EXTRA! EXTRA! Amazing anagram discovery! "Adimes Irkok" is an anagram for...wait for it..."Mike is rad, OK?"
Yes! The rumors are true! There is new stuff on my website! You can read a paper I wrote in college! You can also look at the PowerPoint presentation I gave when I got to fly to Detroit for the day during the first week of orientation in college!
The reviews are already in! A mysterious stranger by the name of "Adimes Irkok" says: "You are a dork. You are a big dork." She, I mean, he or she went on to add: "I jig single-sided cash!"
Wearing my glasses is probably okay for my eyes. Not wearing them is probably okay. But I think I've discovered something really irritating: repeatedly taking them off and putting them back on again. Anything but that.
I have some suggestions for things to write here. One thing is whether I have any advice for how to make the beginning of law school better or easier. One thing is that I've started to make time to socialize, especially with people I've met here at school, and I wish I had done that earlier. It's an important priority, and you shouldn't feel guilty if you carve some time out of your studying to get to know folks.
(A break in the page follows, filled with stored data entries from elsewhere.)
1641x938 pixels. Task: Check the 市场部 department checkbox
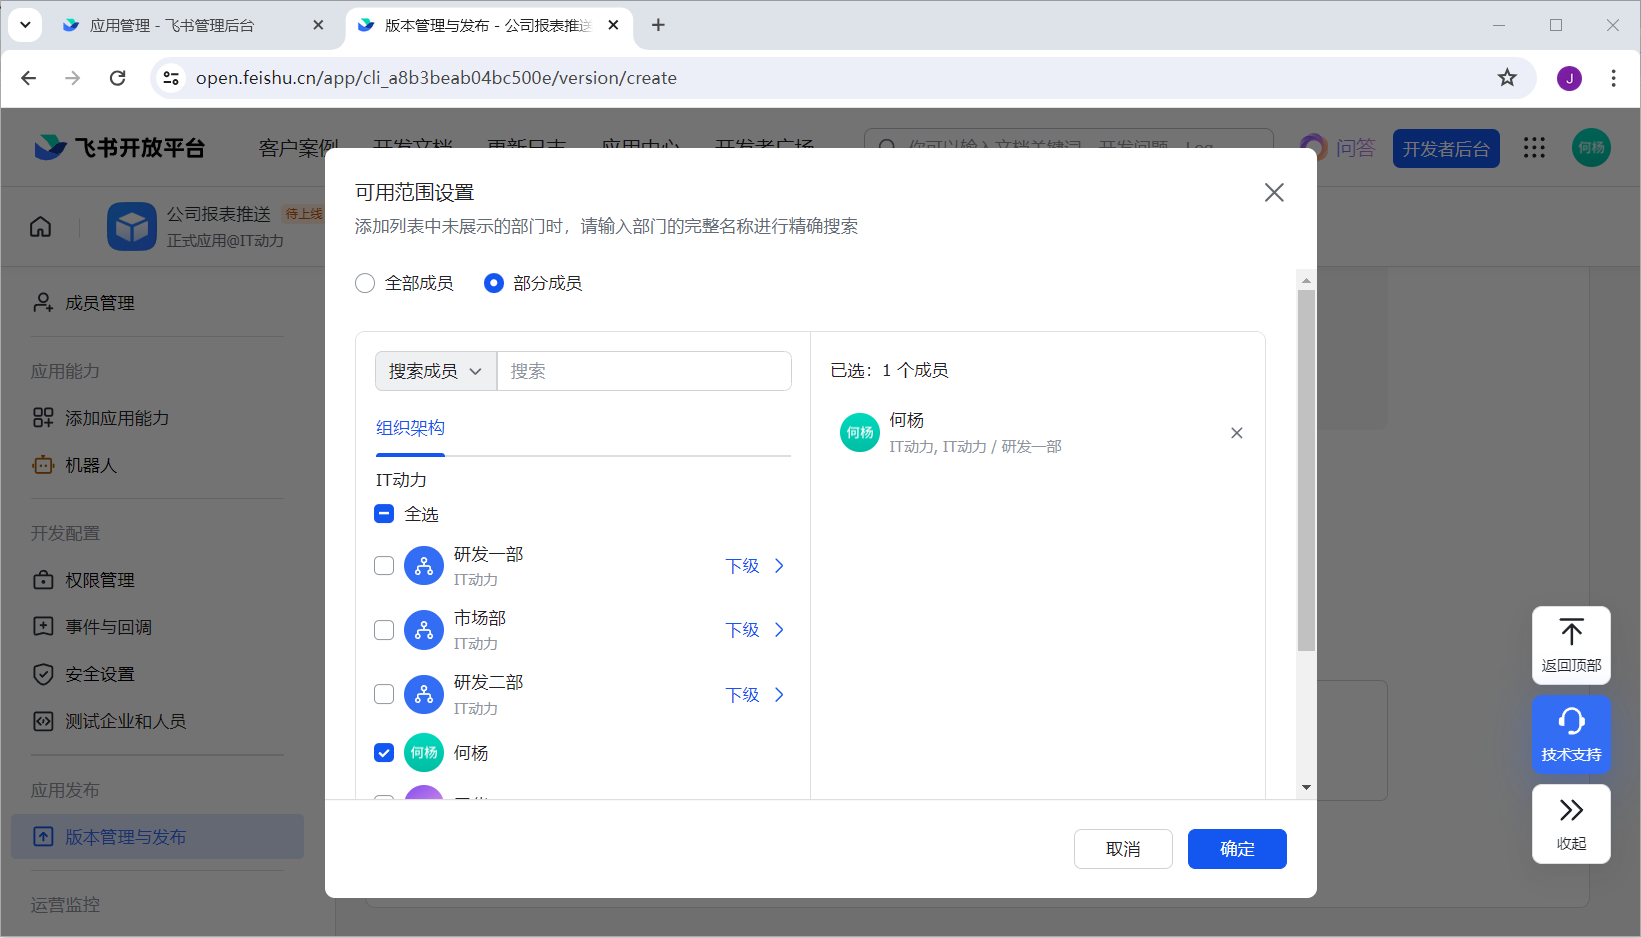click(x=384, y=630)
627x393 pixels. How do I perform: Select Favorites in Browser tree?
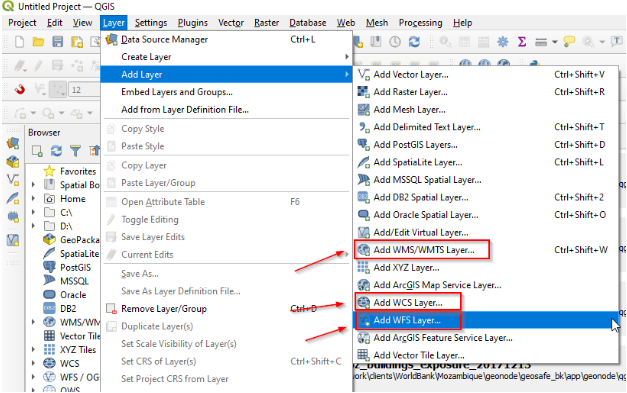[x=78, y=171]
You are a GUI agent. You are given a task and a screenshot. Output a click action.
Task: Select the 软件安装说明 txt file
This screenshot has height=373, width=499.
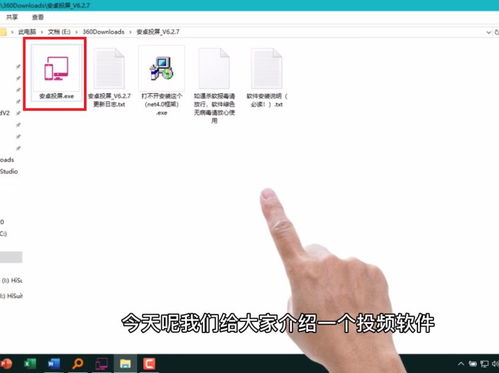tap(267, 78)
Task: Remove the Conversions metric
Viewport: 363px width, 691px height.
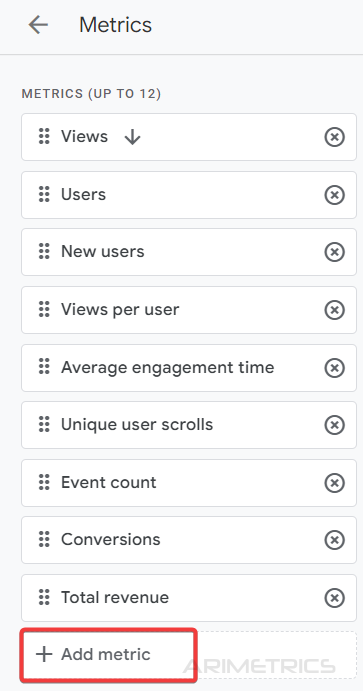Action: [x=334, y=540]
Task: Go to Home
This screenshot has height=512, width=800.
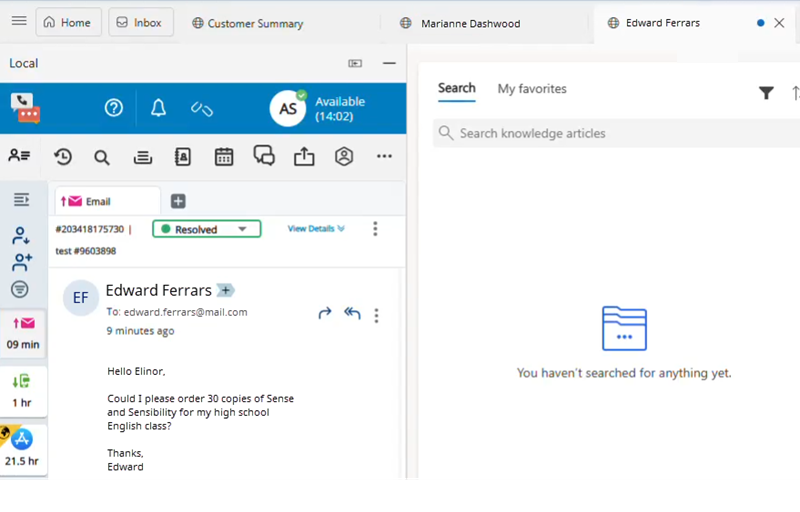Action: [x=68, y=22]

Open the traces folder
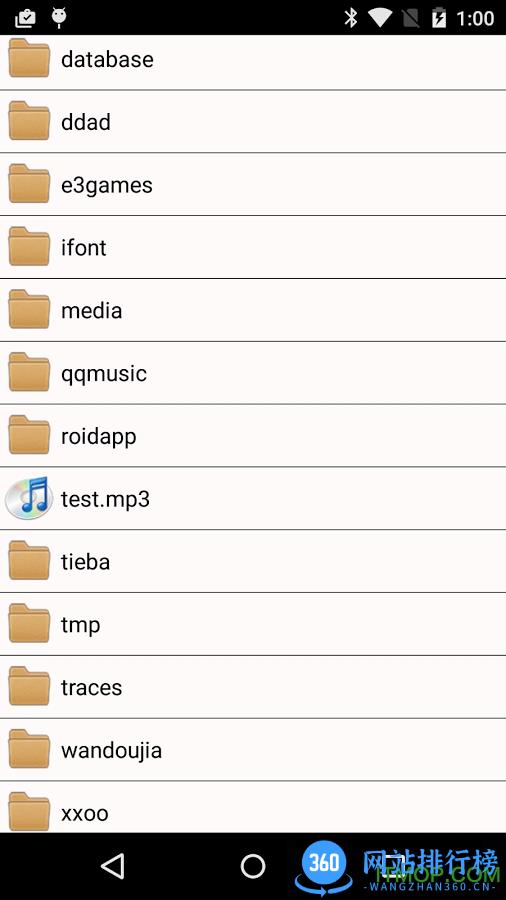[x=253, y=686]
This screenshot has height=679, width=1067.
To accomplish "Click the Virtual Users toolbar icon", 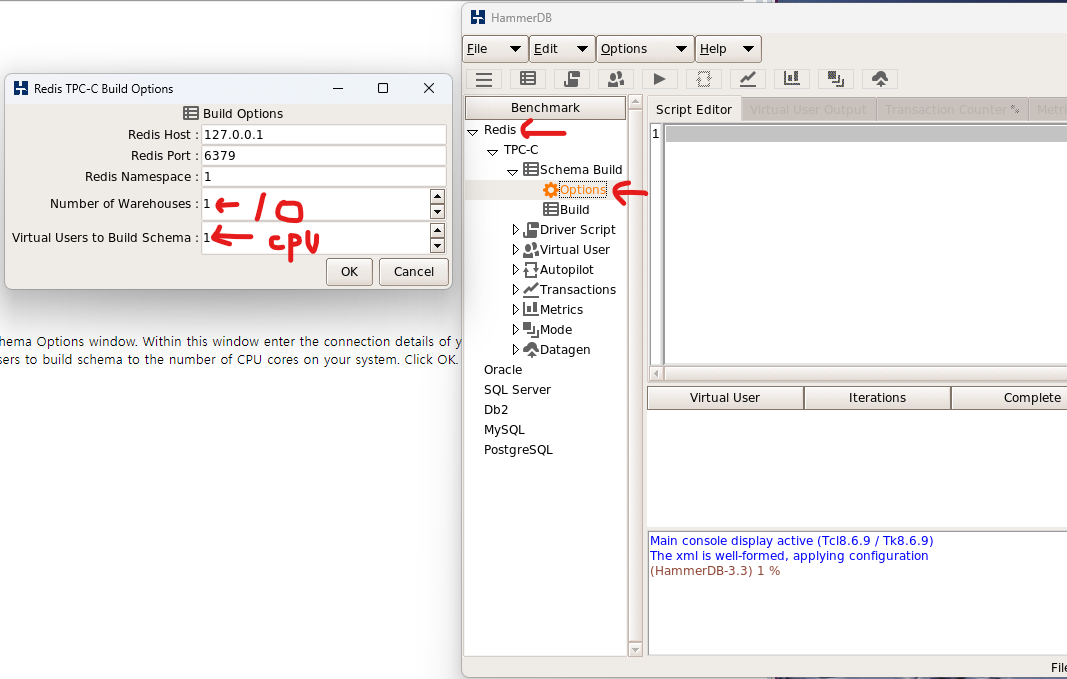I will click(x=614, y=78).
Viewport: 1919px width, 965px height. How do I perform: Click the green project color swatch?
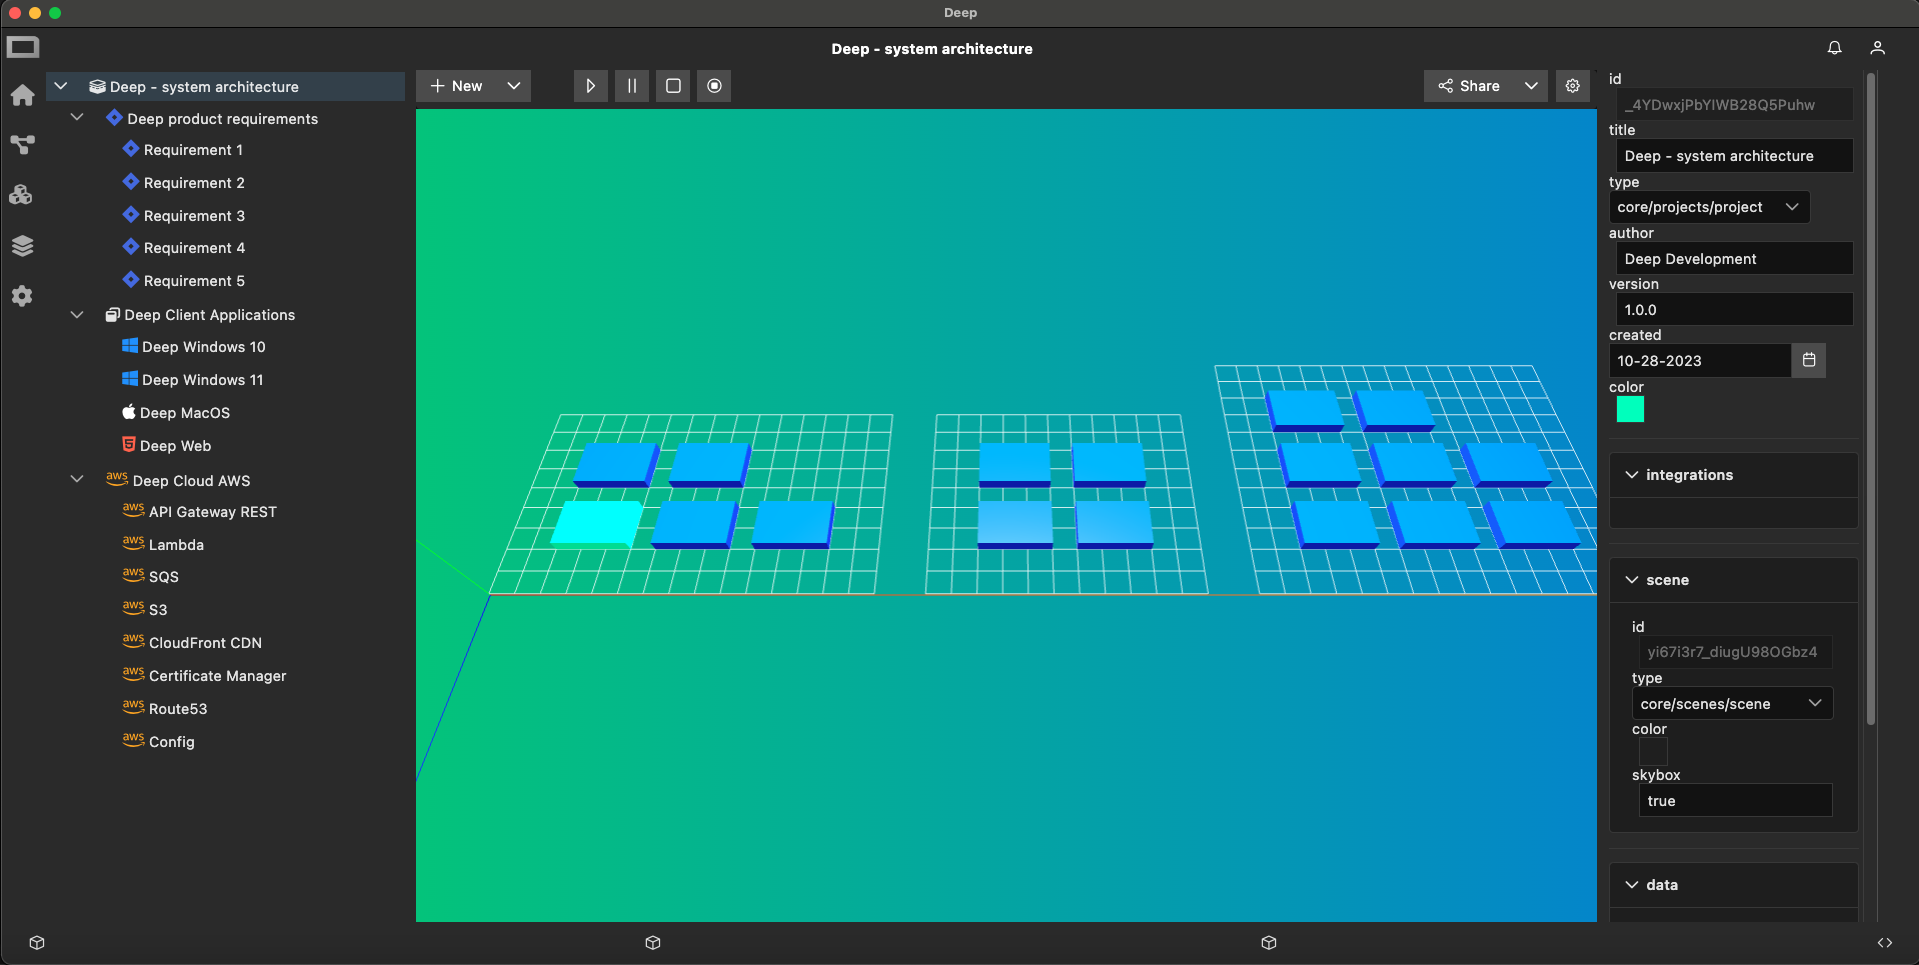coord(1630,409)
One thing that you should know if you're reading this and you're about to start law school (like if you're reading this next fall)...don't buy Black's dictionary. You will be able to access Westlaw for free when you're in law school, and you can get the full text of Black's, copy-and-pasteable, from there. So don't buy it!
Study groups aren't for everyone. Don't get pressured into one if you don't really want to be in one. If you get in one and don't like it, get out!
Try to make your routine once you start school as much like your routine before you started school as you possibly can. For example, if you worked out before school started, keep doing that!
Get Word and use AutoCorrect to enter in common words and phrases. For example, whenever I type smj[ (that's a right square bracket there after the "smj"), Word automagically changes it to "subject matter jurisdiction". When I enter in a state abbreviation and then the right square bracket, like oh[, il[, ny[, and so on, it changes it to "Ohio, Illinois, New York"...I also have things like "cany[" for "Court of Appeals of New York". To set this up, you just go to the Tools menu in Word and then to "AutoCorrect Options..." and the AutoCorrect tab. If you do ALT-T, then press "a", it will get you there and you can start entering your own nifty shortcuts! My dad gave me the idea for this.
Highlighters are good. I like using lots of colors and having the colors mean certain things. I also like writing in my books and drawing little pictures! Go nuts! They're your books! Unless you are going to try to sell them back...but I wouldn't recommend it if you don't have to do it.
So, that's a few things. I'll think of more later.
I'm finding less and less to say about law school. It just gets harder and harder to imagine living any other way than I am. It's sort of the same feeling as job security: when you know you definitely have something to do for the next three years, it's less necessary to look around for other things to be doing.
It's that magic day of December 1st when everyone starts going for the big summer stuff. I don't really have my stuff together yet. I can't believe people were lining up outside the door at 5:30 this morning to try to get into the DC Program. Maybe I don't know what I'm missing.